◆ **What is needed**
Copy every line from the one that holds "Given: Open the options gear icon" to the end of the records below, exactly and with nothing else, but without any pictures.

◆ **Dataset**
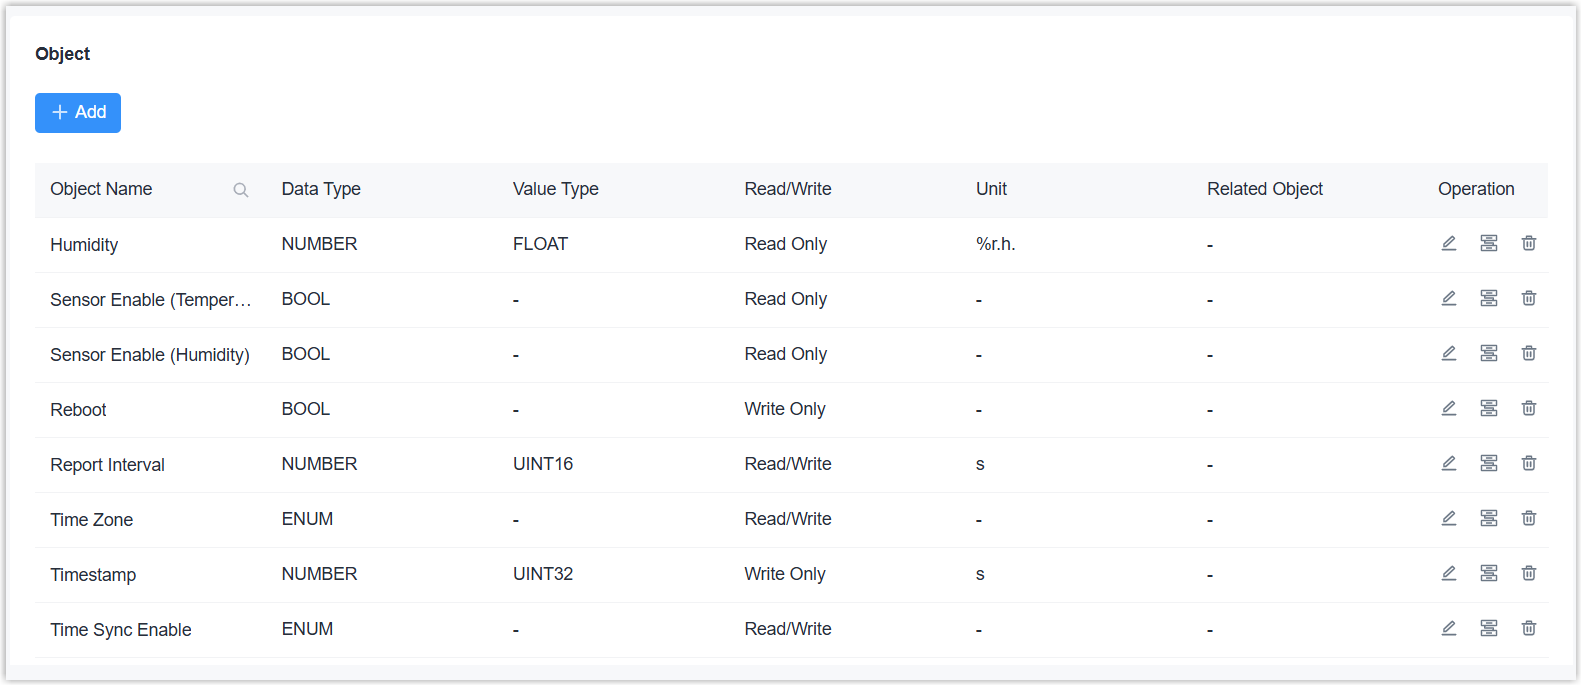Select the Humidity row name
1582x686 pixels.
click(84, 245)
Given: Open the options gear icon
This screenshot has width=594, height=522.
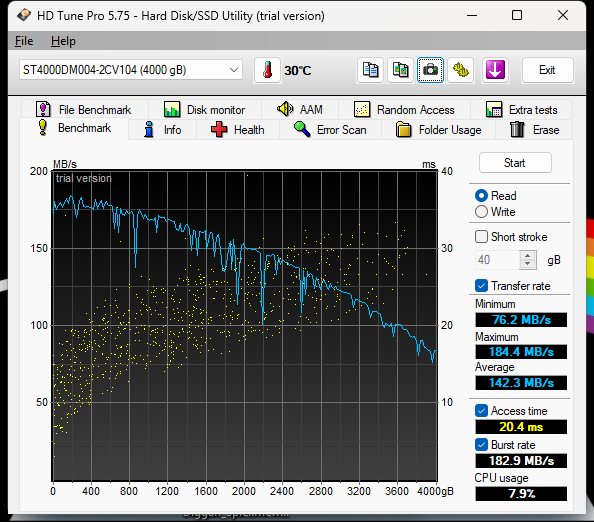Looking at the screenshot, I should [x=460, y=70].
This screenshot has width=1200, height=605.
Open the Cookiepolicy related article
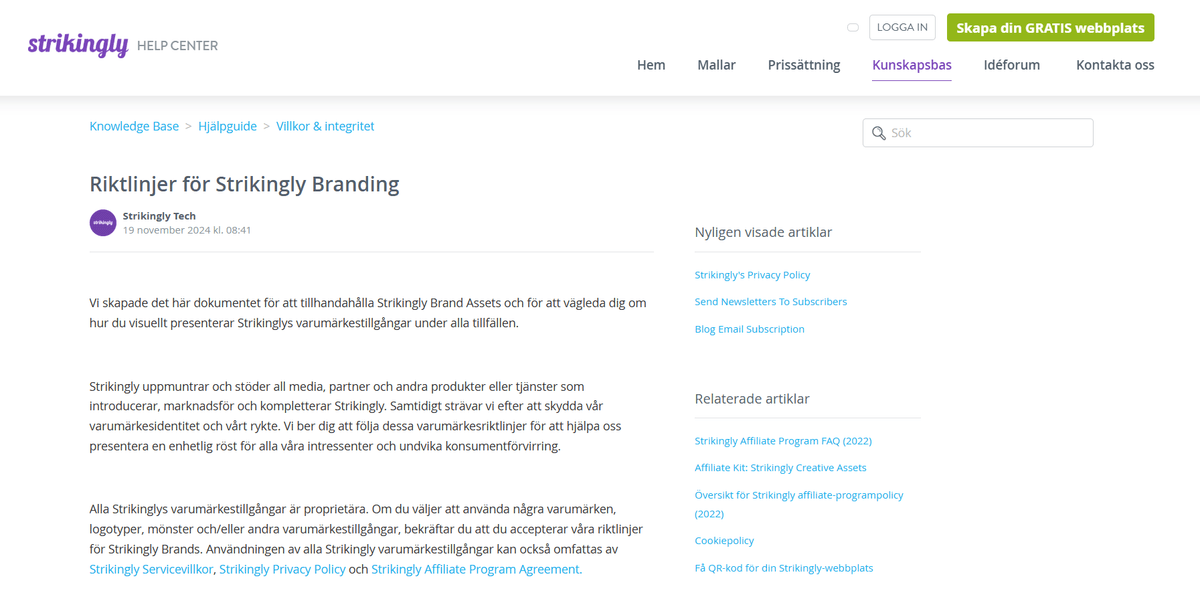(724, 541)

◆ **Solution for this problem**
Given: Open the options gear icon
This screenshot has width=594, height=522.
Looking at the screenshot, I should [x=460, y=70].
This screenshot has width=1200, height=605.
Open the Cookiepolicy related article
(724, 541)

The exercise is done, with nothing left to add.